Bishop Briggs-Dark Side
Tamam.
Bazı gerçeklerden biri de, yeterince iyi bir insan olmadığımdı. Yani en başta, dört dörtlük bir evlat değildim. Kardeş hiç değildim. Mesela ağabeyimin başarısı karşılığında ailem onunla gurur duyduğunu her fırsatta dile getirirken içten içe kıskançlık yapardım. Başarısı umurumda değildi çünkü onun aldığı ödüllerin bana artı olarak hiçbir getirisi olmuyordu hatta biraz açtığımızda bu durum bana çoğu zaman eksi yönde geliyordu. Bundan memnun olmasam da ve hatta nefret etsem de tıpkı onun gibi ailemi gururlandırmak adına herhangi bir çaba sarf etmiyordum genel olarak. Notlarımı yükseltmeye çalıştığım zamanlar oldu elbette ya da diğer açıdan, ağabeyim adına gerçekten iyi hissettiğim ve tıpkı babam gibi gurur duyduğum anlar oldu. Ancak kusurlu bir insan olarak, benim hatırladığım şeyler yalnıza eksilerdi.
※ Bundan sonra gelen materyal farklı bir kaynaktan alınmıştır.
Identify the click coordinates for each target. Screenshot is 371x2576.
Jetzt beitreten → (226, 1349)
Onların benim için yaptığı güzel şeyleri o an hatırlardım ama sonra bunun bir önemi kalmazdı çünkü aklımı benim için kötü olan şeylerle meşgul ederdim. Çoğu zaman. Hayatımın büyük bir bölümünde.
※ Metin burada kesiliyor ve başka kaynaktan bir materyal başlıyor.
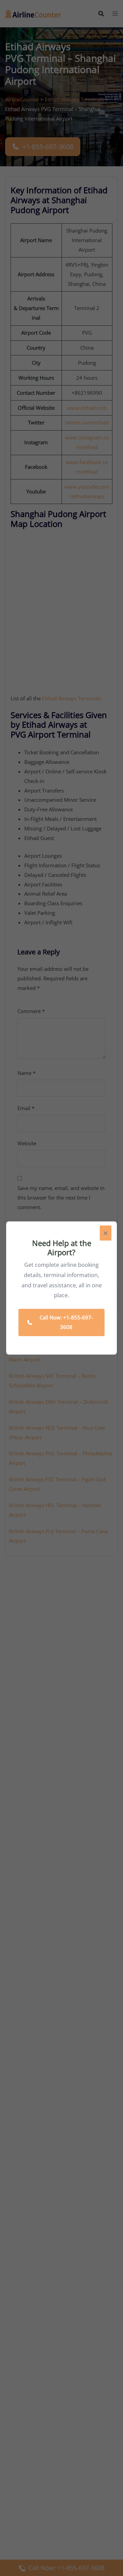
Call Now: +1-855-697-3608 (66, 1322)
Ağabeyim neden bu kadar iyi olmak zorunda?
Neden onun gibi olmalıyım?
Neden sadece azimli bir çocuk olmak zorundayım?
Neden notlar onlar için bu kadar önemli?
Ve türevleri.
Açıkçası bazen vicdan azabı duyduğum anlar oluyordu, taş kalpli bir insan değildim. Tek istediğim özgürlüktü, birileriyle sürekli kıyaslanmak değildi. O gittiğinde hayatım birçok açıdan yoluna girmişti, annemle babam benimle daha fazla ilgileniyordu ve bu mutluluk, onların arkasından iş çevirmemi engelliyordu. Okulu asmak, ders çalışmak yerine oyun oynayıp dışarılarda sürtmek gibi şeyleri.
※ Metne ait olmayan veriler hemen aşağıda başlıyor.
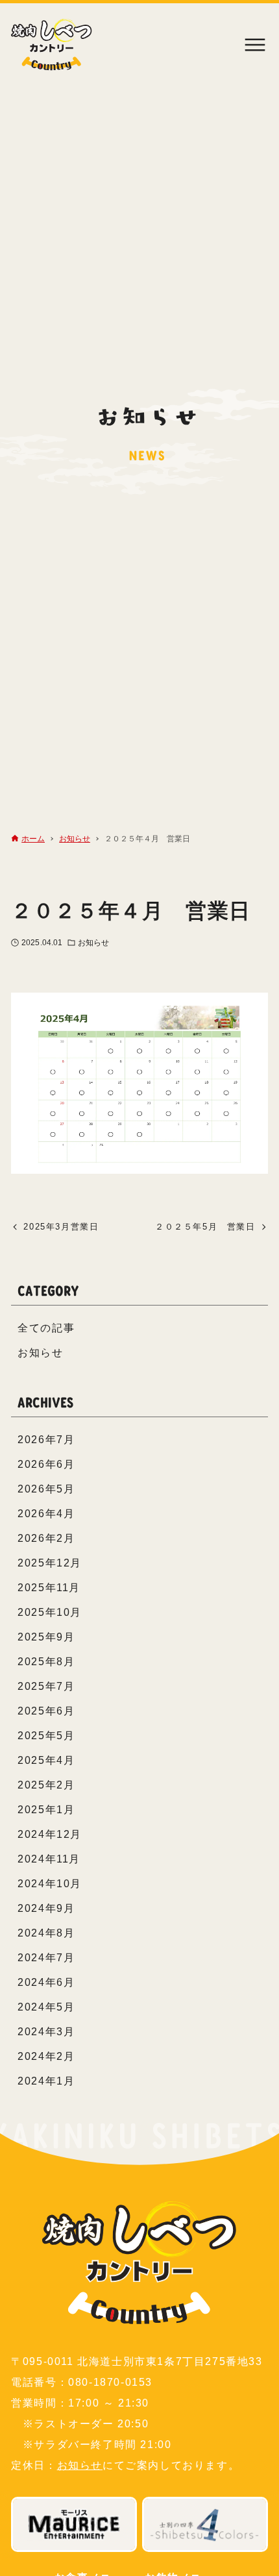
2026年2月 (46, 1538)
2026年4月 (46, 1513)
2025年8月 (46, 1661)
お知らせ (93, 942)
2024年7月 (46, 1957)
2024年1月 (46, 2081)
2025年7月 (46, 1686)
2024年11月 (49, 1858)
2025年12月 (50, 1562)
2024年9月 (46, 1908)
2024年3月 (46, 2031)
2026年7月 (46, 1439)
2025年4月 (46, 1760)
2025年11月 (49, 1587)
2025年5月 (46, 1735)
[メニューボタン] (255, 45)
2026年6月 (46, 1464)
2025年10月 (50, 1612)
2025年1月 (46, 1809)
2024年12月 (50, 1834)
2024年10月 (50, 1883)
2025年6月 (46, 1710)
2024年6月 (46, 1982)
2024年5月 (46, 2006)
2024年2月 (46, 2056)
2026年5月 (46, 1488)
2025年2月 (46, 1784)
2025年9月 (46, 1636)
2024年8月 (46, 1932)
Çıkarcı bir insan olduğumu biliyordum. Biraz ergen, kıskanç ve biraz da kibirli. Hayatta iyi olduğum sadece iki şey vardı ve ilki kesinlikle iyi bir arkadaş olmaktı. Yani en azından derinlere indiğimiz zaman. En yakın arkadaşım olan Jimin'e çok değer verirdim mesela. Onun için yapmayacağım şey yoktu, çoğu zaman ona da ciddiyetsiz, şerefsizin teki gibi davranıyor olsam da o suratını astığı anda, kalbimin kırıldığını hissedebiliyordum. Onun problemleri, benim de problemlerimdi. Mutlu olmasını istiyordum ve dudaklarının kenarlarının yukarıya kıvrıldığını gördüğüm her anda, ben de mutlu oluyordum. Hoseok daha çok ağabeyim gibiydi, yani şu sinir bozucu olmayanından.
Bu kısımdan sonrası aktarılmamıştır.